Zip'Up: Retrogosto: João GG

6 - 31 Agosto 2019

[tour virtual]

 

Sabor residual, efeito que remanesce ao consumo, aquilo que se mantém sendo já outro: o retrogosto sugere percepções a um só tempo novas e recordativas, originais mas retroversas à substância de que são tributárias. Sensações capazes de remeter a uma ou várias referências – o aftertaste do vinho, especiaria, aspirina, alucinógeno –, sem com elas, porém, se confundirem. O caráter híbrido dessa faculdade gustativa, tão específica quanto evocatória, empresta nome à individual de João GG, indiciando o deslocamento de sentidos e desfamiliarização de signos, o gosto retrô, que perpassam as investigações e trabalhos recentes do artista. 

 

Retrogosto apresenta trabalhos em diferentes linguagens e suportes que exploram e tencionam elementos antagônicos, conciliando tratamentos erosivos dos materiais com procedimentos de esmero detalhista e obsessivo do artista.
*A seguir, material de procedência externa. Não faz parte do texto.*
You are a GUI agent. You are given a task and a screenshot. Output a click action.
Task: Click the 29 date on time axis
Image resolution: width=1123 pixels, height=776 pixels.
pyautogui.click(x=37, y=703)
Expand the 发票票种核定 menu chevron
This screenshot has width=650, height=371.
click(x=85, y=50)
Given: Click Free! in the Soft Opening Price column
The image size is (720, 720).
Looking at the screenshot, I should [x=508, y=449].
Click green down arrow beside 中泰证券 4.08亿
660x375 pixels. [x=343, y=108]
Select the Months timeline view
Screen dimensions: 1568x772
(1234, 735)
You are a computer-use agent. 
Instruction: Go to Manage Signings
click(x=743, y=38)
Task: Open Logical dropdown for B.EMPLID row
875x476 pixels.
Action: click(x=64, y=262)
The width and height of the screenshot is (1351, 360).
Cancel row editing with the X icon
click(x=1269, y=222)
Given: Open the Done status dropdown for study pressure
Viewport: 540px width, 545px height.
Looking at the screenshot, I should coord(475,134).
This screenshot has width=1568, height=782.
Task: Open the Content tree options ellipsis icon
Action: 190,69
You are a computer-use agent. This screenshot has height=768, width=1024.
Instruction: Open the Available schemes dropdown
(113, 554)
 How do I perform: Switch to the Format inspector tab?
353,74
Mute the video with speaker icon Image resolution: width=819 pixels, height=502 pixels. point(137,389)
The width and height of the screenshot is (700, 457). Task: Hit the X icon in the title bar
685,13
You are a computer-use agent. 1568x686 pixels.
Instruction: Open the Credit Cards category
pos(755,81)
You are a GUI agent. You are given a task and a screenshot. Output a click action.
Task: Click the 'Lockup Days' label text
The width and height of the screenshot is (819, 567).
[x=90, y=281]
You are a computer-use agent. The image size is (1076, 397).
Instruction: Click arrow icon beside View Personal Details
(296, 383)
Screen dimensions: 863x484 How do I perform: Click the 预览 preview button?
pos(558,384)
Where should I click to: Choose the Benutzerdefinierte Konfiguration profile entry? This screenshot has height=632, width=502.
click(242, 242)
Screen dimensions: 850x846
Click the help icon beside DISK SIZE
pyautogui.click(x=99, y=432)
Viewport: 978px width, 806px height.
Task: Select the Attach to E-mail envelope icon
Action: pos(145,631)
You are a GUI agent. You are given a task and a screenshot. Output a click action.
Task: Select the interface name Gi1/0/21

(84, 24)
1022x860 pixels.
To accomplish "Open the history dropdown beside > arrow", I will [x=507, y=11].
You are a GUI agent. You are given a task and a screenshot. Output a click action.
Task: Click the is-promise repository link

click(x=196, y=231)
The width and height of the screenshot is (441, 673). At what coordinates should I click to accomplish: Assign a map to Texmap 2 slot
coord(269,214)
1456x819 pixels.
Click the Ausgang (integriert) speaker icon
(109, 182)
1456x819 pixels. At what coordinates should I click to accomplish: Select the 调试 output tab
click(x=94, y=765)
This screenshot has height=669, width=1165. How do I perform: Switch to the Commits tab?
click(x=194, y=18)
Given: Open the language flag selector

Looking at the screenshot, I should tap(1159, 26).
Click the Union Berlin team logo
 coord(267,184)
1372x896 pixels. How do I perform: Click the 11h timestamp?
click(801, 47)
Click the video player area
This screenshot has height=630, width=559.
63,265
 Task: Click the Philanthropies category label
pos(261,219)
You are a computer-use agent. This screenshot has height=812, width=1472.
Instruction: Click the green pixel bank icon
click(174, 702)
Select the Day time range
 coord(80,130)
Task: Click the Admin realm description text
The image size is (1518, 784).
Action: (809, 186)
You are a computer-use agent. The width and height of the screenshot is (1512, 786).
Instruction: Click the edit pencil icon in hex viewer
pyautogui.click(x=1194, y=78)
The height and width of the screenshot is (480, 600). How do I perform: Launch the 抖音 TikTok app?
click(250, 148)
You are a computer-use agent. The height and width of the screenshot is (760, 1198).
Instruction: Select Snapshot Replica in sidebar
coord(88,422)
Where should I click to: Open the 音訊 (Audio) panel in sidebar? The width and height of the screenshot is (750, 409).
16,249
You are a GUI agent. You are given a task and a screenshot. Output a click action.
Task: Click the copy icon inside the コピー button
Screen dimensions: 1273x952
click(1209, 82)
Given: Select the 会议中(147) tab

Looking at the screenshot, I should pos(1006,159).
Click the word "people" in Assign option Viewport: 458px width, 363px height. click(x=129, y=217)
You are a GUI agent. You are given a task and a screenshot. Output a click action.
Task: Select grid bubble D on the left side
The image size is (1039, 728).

São blocos de gesso pigmentados à maneira clássica do afresco – que pareceriam ruinosamente de outrora, não fossem expressamente novos (série CAPVT, 2018-2019); esculturas totêmicas de isopor, material sintético e industrial, esculpido à feição de estruturas minerais renderizadas que ecoam altares sem deuses (Altar em bump-mapping, 2019); uma lua – pedra que flutua, espelho de luz solar no espaço – retida como pura superfície, em arranjo de formas geométricas básicas, mas levemente irregulares (Bala de prata, 2017); representação vívida e luzidia do Vesúvio (Magica, 2019), cuja topografia delineada em traços finos e longos contrasta o efeito explosivo da irrupção em linhas curtas, profusas, rebolidas, milimetricamente caóticas. 

 

Um arranjo assimétrico de fotografias dá tom a essa natureza despistadora dos trabalhos reunidos na exposição. Trata-se de imagens de cenas ermas capturadas em cidades e vias públicas superpovoadas, como Tóquio e São Paulo; um remoto cemitério xintoísta que faz as vezes de paisagens pós-industriais; flagrantes de inestéticas paisagens cenográficas que emulam outras paisagens; tomadas de detalhes arquitetônicos de uma Kyoto noturna, habitada tão-somente por diferentes situações de luz; templos e objetos religiosos dessignificados ao que suas formas, cores e disposição no espaço podem enunciar. 

 

A ambientação minuciosa, criada pelas relações que os objetos vazam e entretecem conformando o espaço, é processo caro aos trabalhos de João GG, nos quais a produção deliberada de rachaduras, desgastes e ranhuras (Wicked Game, 2019) se equaciona a superfícies resinadas e experimentações enérgicas de iluminação. Excertos descontínuos de sons potencialmente familiares, mas de improvável reconhecimento, reforçam a criação de um ambiente ficcional, ainda que referenciado em origens retraçáveis, num forte flerte com a estética do vitrinismo e a linguagem publicitária. 

 

Rugosidade e lisura, figura e fundo, verticais e horizontais, calor e frio, justaposição de texturas e cores, entre outros pares de opostos complementares, fazem emergir desses objetos de João GG efeitos dramáticos e sensoriais. Como se os polos, aproximados, esboçassem definir todas as possibilidades de matizes intermediários e gostos retroativos da matéria.